_STATED EXERCISE A_
Could you repeat, word for word, the part of the safeguarding policy that opens with the words containing "The Club is" and closes with "harm or abuse."?

Review date: April 2024

Contents

1.

Introduction

 

2.

Our Statutory Responsibilities

 

3.

Children, Young People and Adults at Risk

 

4.

Definitions of Abuse`

 

5.

Reporting and Recording Procedures

 

6

Training

 

7

Access to the Safeguarding Policy and Procedures

 

8.

Accountability and Governance

 

9.

Reporting

 

 

1.   Introduction

  • This safeguarding policy applies to all Pirates Canoe Club Members (the membership) and anyone working on behalf of the Club.  Safeguarding is everybody’s business.

    The Club is committed to ensuring children, young people and adults at risk are protected from abuse when using or receiving services provided or commissioned by the council. And that everyone is confident to take the relevant action when they suspect or recognise that a child, young person or adult at risk maybe a victim of significant harm or abuse.

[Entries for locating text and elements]
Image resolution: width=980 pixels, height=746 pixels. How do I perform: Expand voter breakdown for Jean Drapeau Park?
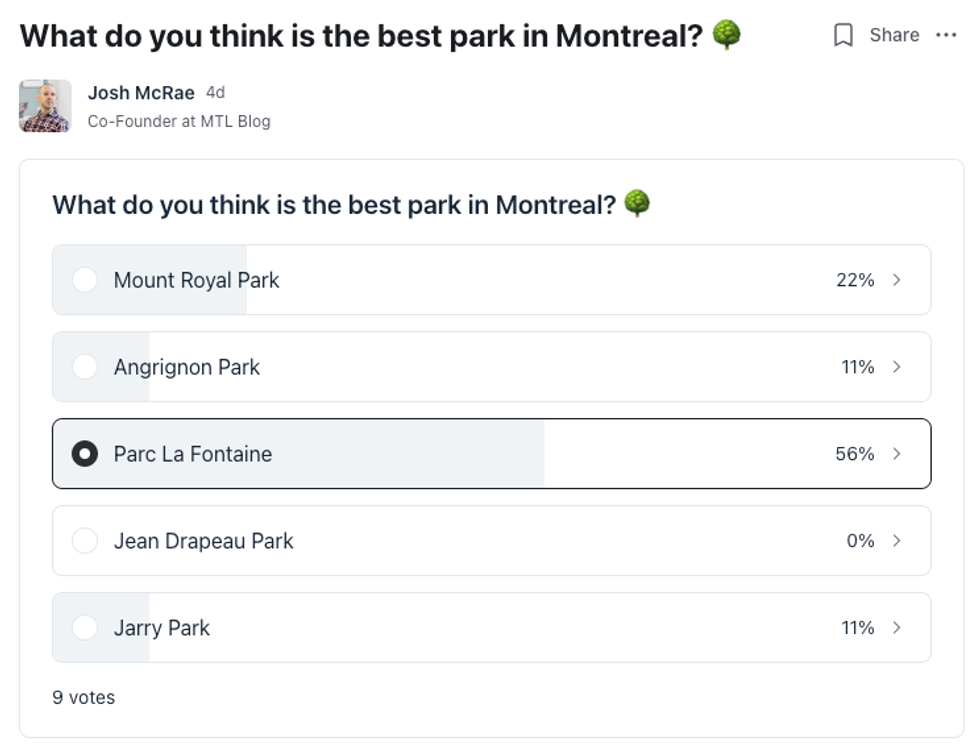[895, 540]
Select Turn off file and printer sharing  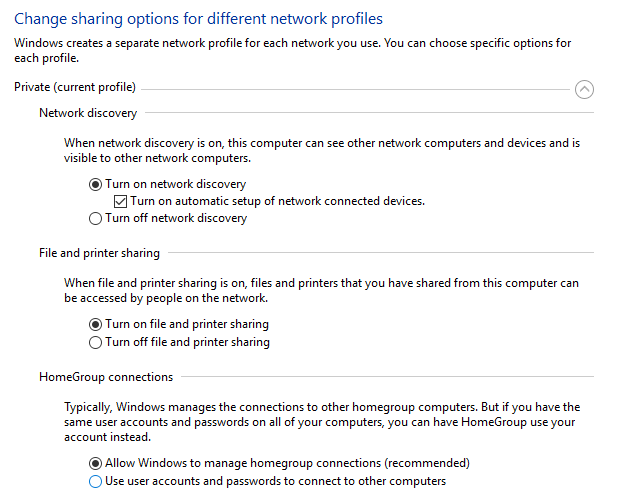[x=96, y=342]
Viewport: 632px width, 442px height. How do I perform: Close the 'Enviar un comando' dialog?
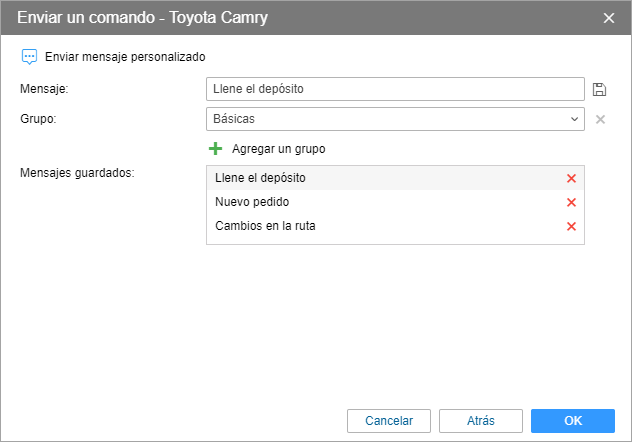(609, 18)

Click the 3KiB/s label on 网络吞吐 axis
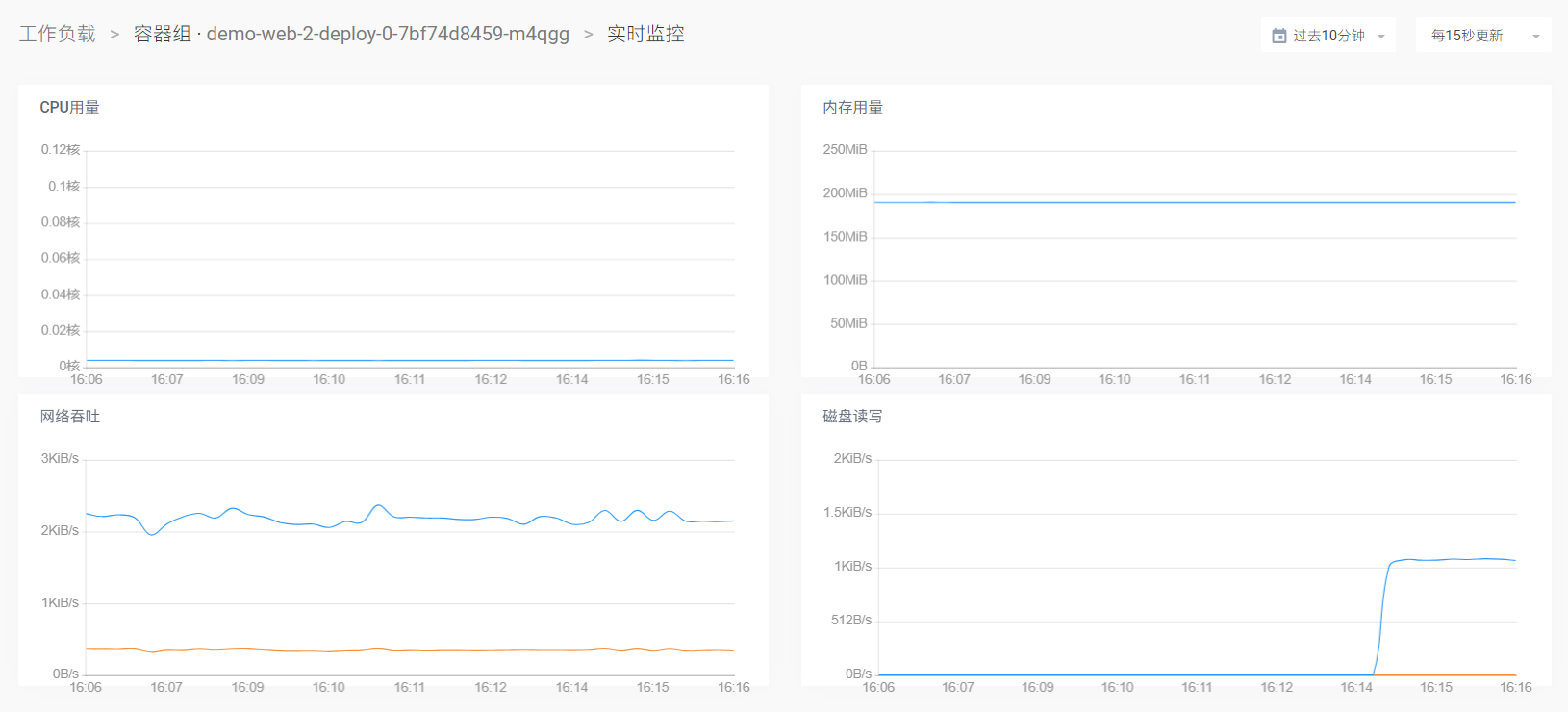[60, 459]
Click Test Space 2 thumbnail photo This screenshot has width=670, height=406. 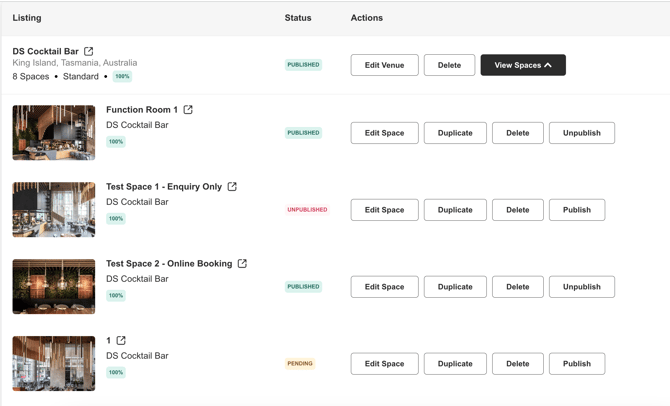coord(54,286)
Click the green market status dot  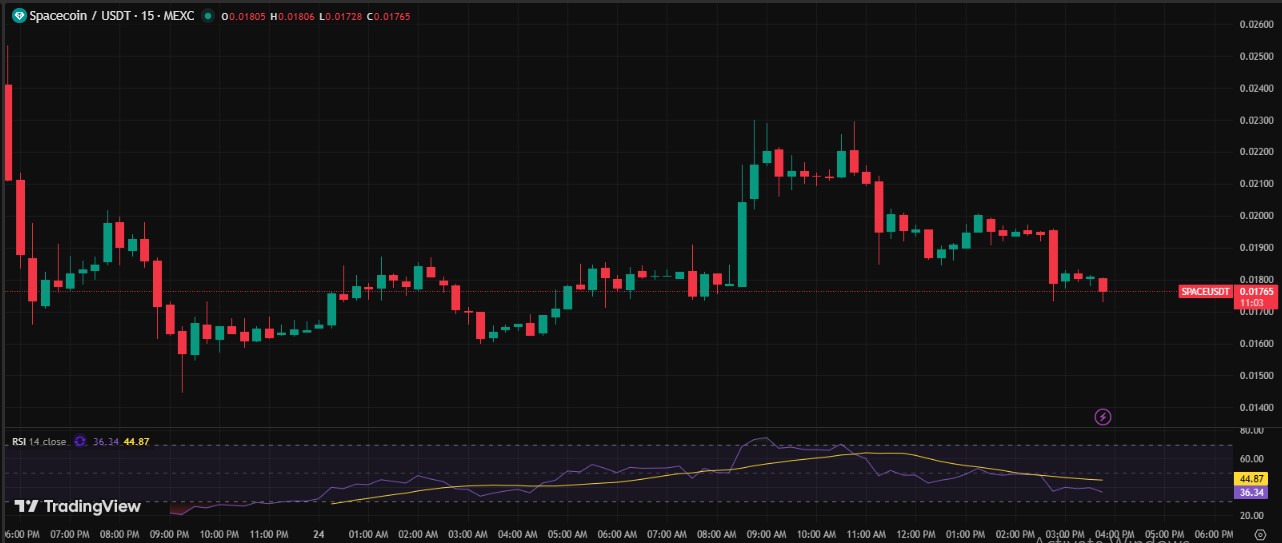coord(207,17)
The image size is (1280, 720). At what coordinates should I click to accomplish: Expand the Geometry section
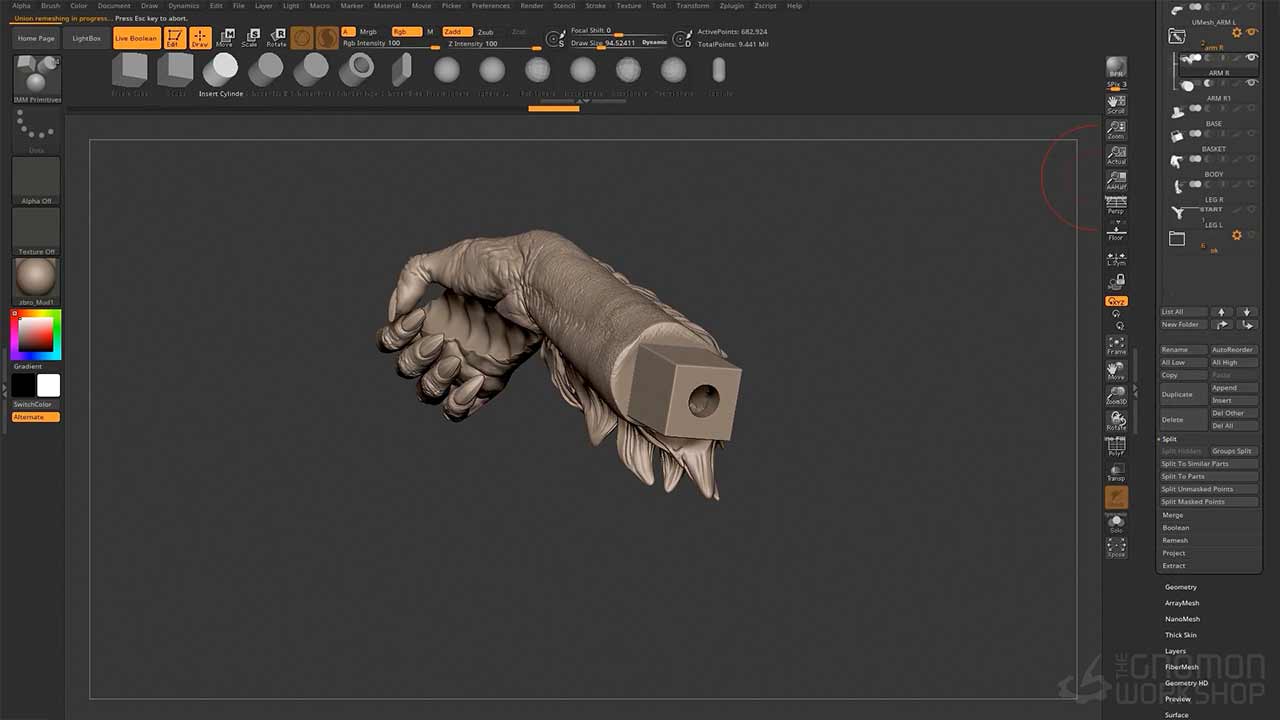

_STATED EXERCISE B_
Which lines of the records contain the word "Expand"? Show each of them in full, and treat uppercase and lowercase as different.

_SOLUTION A_
The Club is committed to ensuring children, young people and adults at risk are protected from abuse when using or receiving services provided or commissioned by the council. And that everyone is confident to take the relevant action when they suspect or recognise that a child, young person or adult at risk maybe a victim of significant harm or abuse.

_SOLUTION B_
Image resolution: width=980 pixels, height=746 pixels. How do I perform: Expand voter breakdown for Jean Drapeau Park?
The image size is (1280, 720). At what coordinates should I click to accomplish: Expand the Geometry section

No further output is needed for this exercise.